De estas reflexiones, que pueden rastrearse hasta libros fundacionales como “Un género culpable” (Godot), se deduce que las pertenencias ideológicas o partidarias no deberían limitar los alcances de lo que, al menos en los ámbitos todavía interesados por la realidad concreta bajo sus pies, suele llamarse “pensamiento nacional” (o, en una escala superior, “pensamiento latinoamericano”). Autor de “La oscuridad y las luces” (Edhasa), un ambicioso análisis del impacto sobre el pensamiento europeo de la primera revolución en América, protagonizada por los habitantes de la isla de Haití en 1804, Grüner sabe que un verdadero pensador debe apropiarse, servirse y reescribir, bajo la lógica de su propia situación, cualquier teoría extranjera. De ahí su crítica a los llamados “estudios culturales” o “teorías poscoloniales”, que aún con buenas intenciones, ramificadas luego en la reivindicación de todo tipo de minorías, reafirman bajo una sensibilidad progresista el equívoco de que entre los europeos y los latinoamericanos (o entre los colonizadores y los colonizados), a pesar de los discursos de aparente igualdad, existen barreras insalvables que disuelven toda auténtica tensión.

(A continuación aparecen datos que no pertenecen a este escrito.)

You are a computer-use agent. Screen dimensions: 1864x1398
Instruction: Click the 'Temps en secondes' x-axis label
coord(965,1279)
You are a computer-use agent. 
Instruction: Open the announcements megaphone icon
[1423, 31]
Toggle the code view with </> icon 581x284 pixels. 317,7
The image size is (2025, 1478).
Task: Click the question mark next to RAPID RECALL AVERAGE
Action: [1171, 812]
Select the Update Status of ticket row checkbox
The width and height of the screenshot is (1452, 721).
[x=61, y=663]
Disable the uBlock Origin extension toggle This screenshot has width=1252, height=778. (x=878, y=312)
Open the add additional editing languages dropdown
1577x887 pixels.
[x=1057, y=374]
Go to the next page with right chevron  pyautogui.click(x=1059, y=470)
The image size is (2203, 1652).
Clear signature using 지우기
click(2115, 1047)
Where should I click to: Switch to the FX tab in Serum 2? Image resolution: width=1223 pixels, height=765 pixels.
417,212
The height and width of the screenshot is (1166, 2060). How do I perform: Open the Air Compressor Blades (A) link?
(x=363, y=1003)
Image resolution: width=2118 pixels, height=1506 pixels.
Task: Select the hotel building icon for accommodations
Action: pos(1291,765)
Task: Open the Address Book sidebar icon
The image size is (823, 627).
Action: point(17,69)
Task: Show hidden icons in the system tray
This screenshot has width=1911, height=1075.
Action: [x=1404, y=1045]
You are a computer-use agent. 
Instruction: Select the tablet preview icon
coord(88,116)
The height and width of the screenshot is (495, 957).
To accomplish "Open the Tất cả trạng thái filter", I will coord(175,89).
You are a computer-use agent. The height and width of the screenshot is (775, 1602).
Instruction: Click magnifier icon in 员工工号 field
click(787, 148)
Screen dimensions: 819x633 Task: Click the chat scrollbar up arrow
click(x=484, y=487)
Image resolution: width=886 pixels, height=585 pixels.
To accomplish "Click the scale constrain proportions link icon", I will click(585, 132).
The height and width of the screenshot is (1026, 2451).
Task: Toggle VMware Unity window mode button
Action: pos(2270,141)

“Si se trata de identidades, hay para tirar para arriba”, agrega Grüner respecto a los frecuentes equívocos de esta corrección política. “Me parece bien que haya un Ministerio de la mujer. No veo por qué no hay un Ministerio del obrero, del negro, del indígena. Incluso cualquiera de estas identidades es en sí misma discutible. Logré hacer enojar a alguien hace poco porque le dije que yo estaba en contra del concepto ‘pueblos originarios’, porque me parece que llamarlos así es privarlos de su historia. Esa gente no está como en el origen, no está como en 1491. Les pasaron por encima 500 años de esclavitud, de explotación, de denigración, de humillación, así que no son los mismos, no son nada originarios”, precisa.

Lo cierto es que, a la hora de activar discusiones de verdadero tenor intelectual, más allá de los análisis y la vasta opinología alrededor de las circunstancias extraordinarias de la pandemia de Covid-19, “que ha servido para acelerar un poco no sólo la realidad sino la percepción y la conciencia de la crisis terminal en que está el mundo capitalista en que vivimos”, dice Grüner, la carencia de interlocutores a la altura de las circunstancias también resulta sintomática. Pero, ¿de qué? “De la decadencia del pensamiento en general, y eso incluye a la derecha y a la izquierda”, aclara, “y por eso yo me preocupo por insistir en que sin el marxismo no se puede pensar, pero con el marxismo solo no alcanza. Es lo que hago en el libro: dialogar críticamente. Pero ni en la derecha ni en la izquierda veo hoy a alguien del que uno pueda decir ‘este tipo es absolutamente imprescindible, no puedo no pensar a partir de él'”.

Ahora bien, respecto a los motivos por los cuales esta abulia se extiende también al pensamiento de derecha, su diagnóstico es claro: aquella burguesía culturalmente dominante del siglo XIX, esa burguesía que construía su ascenso histórico junto al desarrollo de ideas, ya no tiene dónde ascender. Al contrario, ha caído a lo más bajo. “Primero no tiene nada que conquistar, porque ya ha conquistado el mundo entero, pero además está en una crisis terminal, entonces no hace más que producir porquería”, dice Grüner sin miedo a provocar. “Por lo tanto, no hay con quién discutir. Este es el grave problema. ¿En quién yo voy a pensar para hacer grandes polémicas? ¿En Marcelo Tinelli? ¿Fernando Iglesias? No puedo discutir con esa gente porque sinceramente no los entiendo. Sí entiendo su posición política, ideológica, pero no entiendo su discurso”, concluye.